I pulled up, on time to pick her up! And she, with a loud, bellowing voice, told the whole pick up line as she walked to my car “I’m so glad you didn’t forget to pick me up today, Auntie! It’s too hot to stand outside and wait two days in a row!”. Her camp counselor nodded in agreement, ever so gently. The other parents all stared at me from their car windows. All I could do was smile tightly and try not to turn red with embarrassment……THIS is by far the worst feeling ever…
What’s worse: the disappointment of fighting to the same struggle over and over again or the fear of facing a new one?
When you use the free Pandora app, there is always a gamble as to how many times you can skip or “thumbs down” a song before you run out of opportunities. After that, you are forced to listen to junk songs. It always gives me an anxiety…
If you constantly announce what you are, you probably aren’t…
The other day, I had to fill out a survey.
The first question was: what is your short term goal? I replied, to get out of spanx.
The second question was: what is your long term goal? I replied, to STAY out of spanx.

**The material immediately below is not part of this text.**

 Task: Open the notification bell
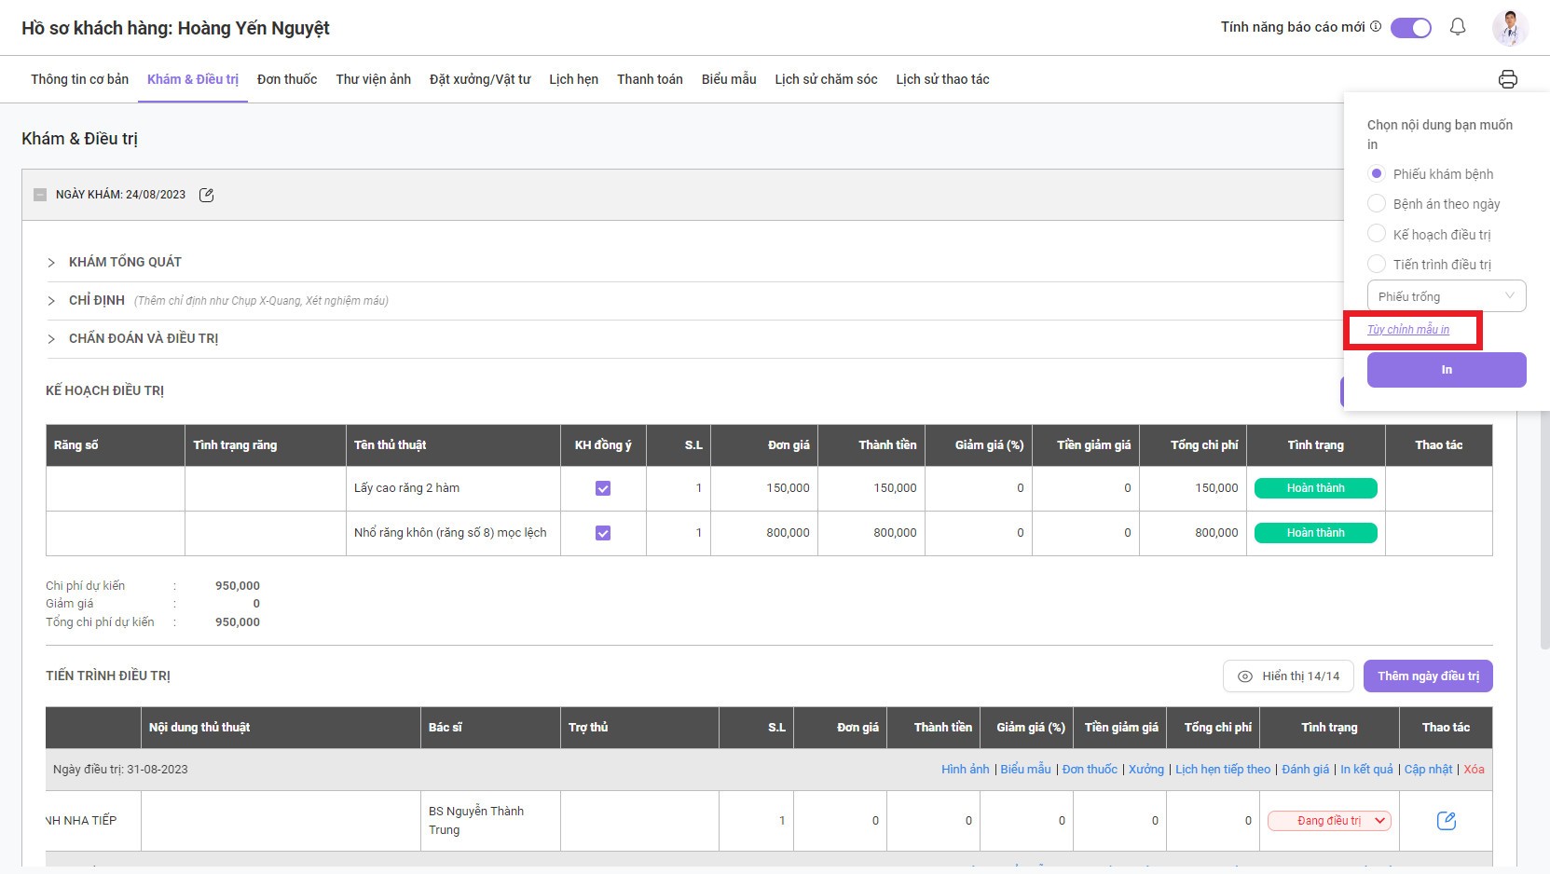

Don’t tell me I don’t have goals! Lol
Today seems like a great day to win a championship! #goCAVS
It NEVER fails:
When I am dressed to the 9’s, with my make-up flawless and my hair on point and my waist snatched and my whatever is whatever’ed, and I’m looking like new money with the class of old money…I see no one. Not a soul. I don’t even see the mail man!
Oh, but when I am looking like a regular at Wal-mart, I see my ex boyfriend, the guy I been eyeballing, the guy I went out with 3 days ago, my old hair dresser, the girl who works at Popeyes who I had to say “yo momma” to when she tried to play me on the Tuesday special, I see my ex boyfriend stank momma who never liked me (I mean, what is there NOT to like), I see my old acting coach who told me don’t quit my day job, I see the guy who fired me from my day job….and the mailman. It never fails.
Some people are so dumb they don’t even know they’re stupid…
The weather was so nice yesterday, I decided to start putting out my lawn furniture. I always wash down my front porch, and this year had the bright idea to use a mop and bucket to soap up the walls before hosing it down. So the muffins and I are washing and setting things up and they’re spraying each other, having a good time.
(I would like to take this time to note: before we went outside I asked if they were hungry, and they both said no. 35 seconds after we walked into the garage, they were all of a sudden famished!! How that happen?)
Anyway, we did enough to work up a good appetite. So, as I walked into the house to prepare their dinner plates, I said make sure you all clean up, close the garage and come on in….to which they replied, ok.
So imagine my surprise, when I ran out the house hours later to run to the store, when I saw the MOP AND BUCKET sitting smack dab in the middle of the FRONT LAWN, straight like a house with no training!! That mop and bucket made us look like we don’t brush our teeth every day, or we yell at each other from down the street, or we belch the alphabet in front of company. I was so embarrassed!!